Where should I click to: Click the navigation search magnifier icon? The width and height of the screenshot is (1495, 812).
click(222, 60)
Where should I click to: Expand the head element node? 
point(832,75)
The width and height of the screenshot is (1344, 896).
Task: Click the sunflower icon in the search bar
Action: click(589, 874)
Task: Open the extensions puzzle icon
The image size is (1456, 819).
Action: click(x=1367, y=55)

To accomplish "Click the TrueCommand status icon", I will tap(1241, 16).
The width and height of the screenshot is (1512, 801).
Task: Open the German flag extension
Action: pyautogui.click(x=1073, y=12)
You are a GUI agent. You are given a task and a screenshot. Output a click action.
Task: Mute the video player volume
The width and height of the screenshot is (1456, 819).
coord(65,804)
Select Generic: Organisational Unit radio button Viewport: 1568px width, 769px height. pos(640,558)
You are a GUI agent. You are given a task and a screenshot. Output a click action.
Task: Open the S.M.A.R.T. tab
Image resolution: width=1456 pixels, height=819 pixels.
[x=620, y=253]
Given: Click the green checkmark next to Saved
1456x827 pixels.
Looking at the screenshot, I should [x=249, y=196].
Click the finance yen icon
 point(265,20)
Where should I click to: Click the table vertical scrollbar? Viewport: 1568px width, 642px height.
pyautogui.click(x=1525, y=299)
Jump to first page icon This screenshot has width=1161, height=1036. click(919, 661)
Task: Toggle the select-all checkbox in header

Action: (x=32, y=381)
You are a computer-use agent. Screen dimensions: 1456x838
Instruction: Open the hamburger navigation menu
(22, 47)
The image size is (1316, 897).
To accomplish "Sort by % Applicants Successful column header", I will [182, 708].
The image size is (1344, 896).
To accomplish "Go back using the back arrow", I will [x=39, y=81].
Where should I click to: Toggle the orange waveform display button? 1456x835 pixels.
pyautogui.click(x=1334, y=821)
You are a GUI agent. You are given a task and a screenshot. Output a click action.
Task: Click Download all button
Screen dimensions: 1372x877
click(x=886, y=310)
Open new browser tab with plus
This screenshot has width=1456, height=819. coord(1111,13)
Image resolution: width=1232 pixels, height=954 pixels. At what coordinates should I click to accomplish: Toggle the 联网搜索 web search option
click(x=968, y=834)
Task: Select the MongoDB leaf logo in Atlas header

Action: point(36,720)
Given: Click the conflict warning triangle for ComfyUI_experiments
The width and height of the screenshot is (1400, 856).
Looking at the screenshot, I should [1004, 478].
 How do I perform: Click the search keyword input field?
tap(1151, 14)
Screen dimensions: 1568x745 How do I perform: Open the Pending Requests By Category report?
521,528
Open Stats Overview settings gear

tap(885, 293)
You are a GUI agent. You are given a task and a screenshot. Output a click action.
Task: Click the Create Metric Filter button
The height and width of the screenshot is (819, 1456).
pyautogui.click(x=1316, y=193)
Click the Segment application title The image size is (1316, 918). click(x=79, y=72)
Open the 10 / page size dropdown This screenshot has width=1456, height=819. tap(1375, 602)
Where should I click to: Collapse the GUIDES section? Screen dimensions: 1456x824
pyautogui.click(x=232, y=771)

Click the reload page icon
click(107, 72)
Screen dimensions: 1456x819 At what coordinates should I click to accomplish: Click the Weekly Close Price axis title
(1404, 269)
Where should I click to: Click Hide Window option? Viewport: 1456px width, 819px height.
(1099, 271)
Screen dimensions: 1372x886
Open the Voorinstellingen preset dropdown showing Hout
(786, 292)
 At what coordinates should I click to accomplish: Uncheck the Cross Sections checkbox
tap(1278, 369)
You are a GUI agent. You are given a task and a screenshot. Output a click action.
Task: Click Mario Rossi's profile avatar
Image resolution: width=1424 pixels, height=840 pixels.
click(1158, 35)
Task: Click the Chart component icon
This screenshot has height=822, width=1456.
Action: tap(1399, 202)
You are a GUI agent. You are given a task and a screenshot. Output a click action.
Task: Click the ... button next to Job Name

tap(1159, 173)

Task goal: Repeat every line of the data precisely.

Answer to this exercise:
Where should I click to: Click the navigation search magnifier icon? The width and height of the screenshot is (1495, 812).
click(222, 60)
Where should I click to: Expand the head element node? 
point(832,75)
The width and height of the screenshot is (1344, 896).
Task: Click the sunflower icon in the search bar
Action: click(589, 874)
Task: Open the extensions puzzle icon
The image size is (1456, 819).
Action: click(x=1367, y=55)

To accomplish "Click the TrueCommand status icon", I will tap(1241, 16).
The width and height of the screenshot is (1512, 801).
Task: Open the German flag extension
Action: pyautogui.click(x=1073, y=12)
You are a GUI agent. You are given a task and a screenshot. Output a click action.
Task: Mute the video player volume
The width and height of the screenshot is (1456, 819).
coord(65,804)
Select Generic: Organisational Unit radio button Viewport: 1568px width, 769px height. pos(640,558)
You are a GUI agent. You are given a task and a screenshot. Output a click action.
Task: Open the S.M.A.R.T. tab
Image resolution: width=1456 pixels, height=819 pixels.
[x=620, y=253]
Given: Click the green checkmark next to Saved
1456x827 pixels.
Looking at the screenshot, I should [x=249, y=196].
Click the finance yen icon
 point(265,20)
Where should I click to: Click the table vertical scrollbar? Viewport: 1568px width, 642px height.
pyautogui.click(x=1525, y=299)
Jump to first page icon This screenshot has width=1161, height=1036. click(919, 661)
Task: Toggle the select-all checkbox in header

Action: (x=32, y=381)
You are a computer-use agent. Screen dimensions: 1456x838
Instruction: Open the hamburger navigation menu
(22, 47)
The image size is (1316, 897).
To accomplish "Sort by % Applicants Successful column header", I will [182, 708].
The image size is (1344, 896).
To accomplish "Go back using the back arrow", I will [x=39, y=81].
Where should I click to: Toggle the orange waveform display button? 1456x835 pixels.
pyautogui.click(x=1334, y=821)
You are a GUI agent. You are given a task and a screenshot. Output a click action.
Task: Click Download all button
Screen dimensions: 1372x877
click(x=886, y=310)
Open new browser tab with plus
This screenshot has width=1456, height=819. coord(1111,13)
Image resolution: width=1232 pixels, height=954 pixels. At what coordinates should I click to accomplish: Toggle the 联网搜索 web search option
click(x=968, y=834)
Task: Select the MongoDB leaf logo in Atlas header

Action: point(36,720)
Given: Click the conflict warning triangle for ComfyUI_experiments
The width and height of the screenshot is (1400, 856).
Looking at the screenshot, I should [1004, 478].
 How do I perform: Click the search keyword input field?
tap(1151, 14)
Screen dimensions: 1568x745 How do I perform: Open the Pending Requests By Category report?
521,528
Open Stats Overview settings gear

tap(885, 293)
You are a GUI agent. You are given a task and a screenshot. Output a click action.
Task: Click the Create Metric Filter button
The height and width of the screenshot is (819, 1456).
pyautogui.click(x=1316, y=193)
Click the Segment application title The image size is (1316, 918). click(x=79, y=72)
Open the 10 / page size dropdown This screenshot has width=1456, height=819. tap(1375, 602)
Where should I click to: Collapse the GUIDES section? Screen dimensions: 1456x824
pyautogui.click(x=232, y=771)

Click the reload page icon
click(107, 72)
Screen dimensions: 1456x819 At what coordinates should I click to accomplish: Click the Weekly Close Price axis title
(1404, 269)
Where should I click to: Click Hide Window option? Viewport: 1456px width, 819px height.
(1099, 271)
Screen dimensions: 1372x886
Open the Voorinstellingen preset dropdown showing Hout
(786, 292)
 At what coordinates should I click to accomplish: Uncheck the Cross Sections checkbox
tap(1278, 369)
You are a GUI agent. You are given a task and a screenshot. Output a click action.
Task: Click Mario Rossi's profile avatar
Image resolution: width=1424 pixels, height=840 pixels.
click(1158, 35)
Task: Click the Chart component icon
This screenshot has height=822, width=1456.
Action: tap(1399, 202)
You are a GUI agent. You are given a task and a screenshot. Output a click action.
Task: Click the ... button next to Job Name

tap(1159, 173)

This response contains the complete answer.